Los dos agentes de seguridad del Metro llegaron a las cocheras, donde se les condujo al vagón, ahora aislado en una vía muerta y con las puertas abiertas. Inspeccionaron el maniquí y olisquearon la sangre o líquido rojo.
– Huele a plástico -dijo el más joven-. Es muy convincente, ¿verdad?
– Con las pinturas modernas se puede hacer lo que se quiera -dijo el más viejo-. El maniquí no es de los que se ven en los escaparates. Es bastante ligero y está hecho de poliestireno o algo parecido.
– Pero la cara y las manos son más pesadas -señaló el más joven-. Tienen una capa de cera y se han pintado para darles un acabado más natural. ¿Hay alguna etiqueta en la ropa?
– La del impermeable la han arrancado.

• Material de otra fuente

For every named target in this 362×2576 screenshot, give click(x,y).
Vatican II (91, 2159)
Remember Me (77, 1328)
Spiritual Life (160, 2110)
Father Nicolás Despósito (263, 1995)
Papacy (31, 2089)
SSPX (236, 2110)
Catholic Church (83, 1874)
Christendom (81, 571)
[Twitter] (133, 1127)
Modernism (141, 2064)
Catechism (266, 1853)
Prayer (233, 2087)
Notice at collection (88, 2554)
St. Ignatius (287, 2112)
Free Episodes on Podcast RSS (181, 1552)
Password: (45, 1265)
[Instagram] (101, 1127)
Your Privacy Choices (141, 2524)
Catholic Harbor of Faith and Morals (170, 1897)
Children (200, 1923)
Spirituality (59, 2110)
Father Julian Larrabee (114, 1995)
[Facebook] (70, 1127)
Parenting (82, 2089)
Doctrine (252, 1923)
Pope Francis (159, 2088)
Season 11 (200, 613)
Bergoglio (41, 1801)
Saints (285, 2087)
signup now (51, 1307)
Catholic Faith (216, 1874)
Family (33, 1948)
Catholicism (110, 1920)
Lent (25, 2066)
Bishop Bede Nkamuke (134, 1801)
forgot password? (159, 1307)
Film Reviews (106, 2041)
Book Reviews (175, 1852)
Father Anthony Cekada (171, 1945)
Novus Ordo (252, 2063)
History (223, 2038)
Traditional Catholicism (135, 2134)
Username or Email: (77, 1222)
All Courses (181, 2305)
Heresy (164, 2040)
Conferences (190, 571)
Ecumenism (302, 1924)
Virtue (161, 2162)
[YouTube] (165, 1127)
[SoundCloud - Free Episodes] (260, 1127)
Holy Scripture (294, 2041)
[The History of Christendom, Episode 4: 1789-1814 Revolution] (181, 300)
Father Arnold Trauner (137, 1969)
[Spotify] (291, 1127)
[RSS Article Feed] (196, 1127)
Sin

El sombrero es de ese tipo usado por hombres de cierta edad, parecido a los que se llevaban en los años cincuenta. El resto de la ropa es puro andrajo.
– ¿Ha visto usted alguna vez nada parecido?
– Sólo en carnaval, cuando se ve a los cabezudos en el Metro, sobre todo en las estaciones de La Latina y Lavapiés, pero nunca nada tan convincente como esto. A mí me parece una broma enfermiza para asustar a las mujeres -dijo el más viejo.
– ¿Damos parte a la policía? Tenemos la comisaría de Ventas encima mismo, en Cardenal Belluga.
– No creo que haga falta. Además, han trasladado la comisaría. Nos limitaremos a redactar un parte para la compañía y que el jefe de seguridad decida. Vamos a llevar el maniquí al almacén de ahí al lado y dejar que limpien el suelo.